There are 20 participating countries, 10 from each sub-region: Burkina Faso, Cameroon, Côte d’Ivoire, Chad, Benin,
Togo, Democratic Republic of Congo, Ethiopia, Ghana, Kenya, Madagascar, Malawi, Mozambique, Liberia, Niger,
Nigeria, Senegal, Sierra Leone, Tanzania, and Uganda.
PHASE 1 – LEARNING:
Pillar 1:
Regional Training of Trainers (Anglophone and Francophone).
Pillar 2:
In-country practical and action orientated trainings focusing on building CSO’s capacity on advocacy and accountability for health financing for UHC.
PHASE 2 – SUPPORT:
Pillar 3:
Putting learning into practice with the support of tailored capacity building, technical assistance, mentoring and grants.
Our programme’s aim
Why Support CSO
Our programme’s aim
- Our programme aims to develop a cadre of trainers who can build capacity through delivering training on health financing, UHC and budget advocacy to country level actors from civil society, media organisations and from among elected representatives and that can provide in-country support to budget advocacy and accountability activities undertaken by CSO actors as well as mentorship.
- Our goal is to promote a multi-stakeholder collaboration that, through constructive mechanisms, will hold governments and donors to account for the allocation and equitable use of funding for health.
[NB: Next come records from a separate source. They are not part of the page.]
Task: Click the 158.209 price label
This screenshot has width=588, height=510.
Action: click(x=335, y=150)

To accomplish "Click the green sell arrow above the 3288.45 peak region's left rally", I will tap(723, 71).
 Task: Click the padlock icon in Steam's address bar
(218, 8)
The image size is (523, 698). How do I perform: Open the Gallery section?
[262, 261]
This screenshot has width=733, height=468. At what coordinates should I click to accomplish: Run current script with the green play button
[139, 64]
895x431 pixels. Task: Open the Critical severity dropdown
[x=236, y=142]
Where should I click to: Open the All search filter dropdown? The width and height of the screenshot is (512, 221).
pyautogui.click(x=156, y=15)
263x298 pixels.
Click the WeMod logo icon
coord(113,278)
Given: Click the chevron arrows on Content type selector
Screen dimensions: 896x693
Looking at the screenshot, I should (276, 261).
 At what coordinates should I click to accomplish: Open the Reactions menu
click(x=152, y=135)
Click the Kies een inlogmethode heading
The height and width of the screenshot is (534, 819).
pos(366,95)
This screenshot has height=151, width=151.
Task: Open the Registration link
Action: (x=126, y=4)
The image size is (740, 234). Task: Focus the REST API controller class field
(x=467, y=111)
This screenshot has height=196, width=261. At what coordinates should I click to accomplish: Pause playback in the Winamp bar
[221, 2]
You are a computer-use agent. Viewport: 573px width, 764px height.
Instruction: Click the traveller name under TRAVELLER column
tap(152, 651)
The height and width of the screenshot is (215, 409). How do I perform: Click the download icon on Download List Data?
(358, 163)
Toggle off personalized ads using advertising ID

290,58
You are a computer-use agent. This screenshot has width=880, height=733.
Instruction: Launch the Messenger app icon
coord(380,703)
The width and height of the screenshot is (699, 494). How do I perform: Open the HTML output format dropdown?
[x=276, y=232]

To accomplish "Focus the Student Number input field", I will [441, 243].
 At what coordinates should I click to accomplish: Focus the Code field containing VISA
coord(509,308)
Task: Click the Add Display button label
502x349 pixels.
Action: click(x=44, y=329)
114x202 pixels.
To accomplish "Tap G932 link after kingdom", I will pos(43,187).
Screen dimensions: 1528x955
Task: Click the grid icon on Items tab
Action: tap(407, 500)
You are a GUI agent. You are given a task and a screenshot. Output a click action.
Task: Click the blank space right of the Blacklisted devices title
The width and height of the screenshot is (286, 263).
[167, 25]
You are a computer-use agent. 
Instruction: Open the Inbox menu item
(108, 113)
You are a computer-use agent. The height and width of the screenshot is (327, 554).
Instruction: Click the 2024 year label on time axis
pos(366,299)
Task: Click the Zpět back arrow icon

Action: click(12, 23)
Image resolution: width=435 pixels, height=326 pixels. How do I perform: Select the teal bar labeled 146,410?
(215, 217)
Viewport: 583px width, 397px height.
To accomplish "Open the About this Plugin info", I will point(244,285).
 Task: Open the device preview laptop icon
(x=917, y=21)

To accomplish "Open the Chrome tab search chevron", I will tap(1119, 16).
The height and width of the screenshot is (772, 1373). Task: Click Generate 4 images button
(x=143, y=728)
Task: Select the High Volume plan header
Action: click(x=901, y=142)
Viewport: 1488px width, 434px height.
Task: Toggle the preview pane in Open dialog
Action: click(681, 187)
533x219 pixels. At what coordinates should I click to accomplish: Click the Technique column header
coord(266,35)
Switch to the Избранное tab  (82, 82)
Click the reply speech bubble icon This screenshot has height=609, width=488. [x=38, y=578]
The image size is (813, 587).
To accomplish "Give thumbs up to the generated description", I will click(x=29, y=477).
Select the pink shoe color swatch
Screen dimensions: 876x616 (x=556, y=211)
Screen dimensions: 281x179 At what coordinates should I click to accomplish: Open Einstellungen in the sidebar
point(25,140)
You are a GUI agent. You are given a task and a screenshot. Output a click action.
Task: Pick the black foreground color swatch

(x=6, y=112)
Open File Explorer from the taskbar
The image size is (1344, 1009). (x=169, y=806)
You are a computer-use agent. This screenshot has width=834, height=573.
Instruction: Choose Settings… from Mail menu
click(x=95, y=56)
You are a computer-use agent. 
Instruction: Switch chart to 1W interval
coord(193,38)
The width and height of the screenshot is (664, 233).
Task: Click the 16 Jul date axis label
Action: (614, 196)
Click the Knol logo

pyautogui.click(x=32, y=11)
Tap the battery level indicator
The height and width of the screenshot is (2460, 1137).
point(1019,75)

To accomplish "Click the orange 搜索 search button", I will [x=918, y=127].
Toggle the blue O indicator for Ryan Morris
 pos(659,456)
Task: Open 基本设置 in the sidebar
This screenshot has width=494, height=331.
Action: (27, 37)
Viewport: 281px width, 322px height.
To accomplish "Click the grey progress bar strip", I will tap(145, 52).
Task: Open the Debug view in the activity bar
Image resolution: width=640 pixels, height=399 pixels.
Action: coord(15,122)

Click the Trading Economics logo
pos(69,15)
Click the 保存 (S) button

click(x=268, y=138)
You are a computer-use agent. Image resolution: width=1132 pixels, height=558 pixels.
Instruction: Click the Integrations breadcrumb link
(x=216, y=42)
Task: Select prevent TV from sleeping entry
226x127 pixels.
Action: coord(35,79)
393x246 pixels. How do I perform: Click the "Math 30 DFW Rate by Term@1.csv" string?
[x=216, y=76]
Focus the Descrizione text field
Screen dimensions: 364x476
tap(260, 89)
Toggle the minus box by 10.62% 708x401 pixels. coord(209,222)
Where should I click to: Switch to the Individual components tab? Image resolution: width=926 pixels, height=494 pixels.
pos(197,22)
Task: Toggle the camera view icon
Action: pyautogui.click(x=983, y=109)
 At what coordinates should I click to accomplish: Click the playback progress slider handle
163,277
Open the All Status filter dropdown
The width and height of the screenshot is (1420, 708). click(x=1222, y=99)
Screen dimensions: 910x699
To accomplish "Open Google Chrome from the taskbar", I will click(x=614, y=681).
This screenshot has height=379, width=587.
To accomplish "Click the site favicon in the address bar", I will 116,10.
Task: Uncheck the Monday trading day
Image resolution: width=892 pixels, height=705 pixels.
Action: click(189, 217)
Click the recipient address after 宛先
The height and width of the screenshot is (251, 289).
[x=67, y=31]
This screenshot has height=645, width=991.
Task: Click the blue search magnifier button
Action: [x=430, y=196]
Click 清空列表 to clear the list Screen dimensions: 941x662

- Our training empowers local champions and stakeholders through being developed by civil society for civil society.
Why Support CSO
- Civil Society organisations (CSOs) are playing a critical role in building a strong-equity focused and people-led movement for UHC.
- Civil society should have a greater role in advocacy for accessible and quality health care, including through the active participation of civil society organisations (CSOs) in multi-stakeholder platforms. With the challenge of Sub-Saharan African countries to meet the Abuja Declaration commitments (government expenditure on health should be equivalent to at least 5% of GDP and 15% of total government expenditure), the need for addressing resource mobilisation, and especially domestic resource mobilisation, is essential to achieve universal health coverage (UHC).
- Civil society engagement in health financing advocacy and accountability has increased over the years. However, challenges at global- and country-level remain and have been exacerbated by the COVID-19 pandemic whereby many resources have been diverted from key health programmes to address the pandemic, thereby jeopardising hard-won gains in communicable diseases and basic health services and straining already fragile health systems.
- CSOs have also had to grapple with how to respond to the COVID-19 pandemic but demonstrated their added value in the Covid-19 response through community mobilisation, awareness creation and using data for evidence-based decision making.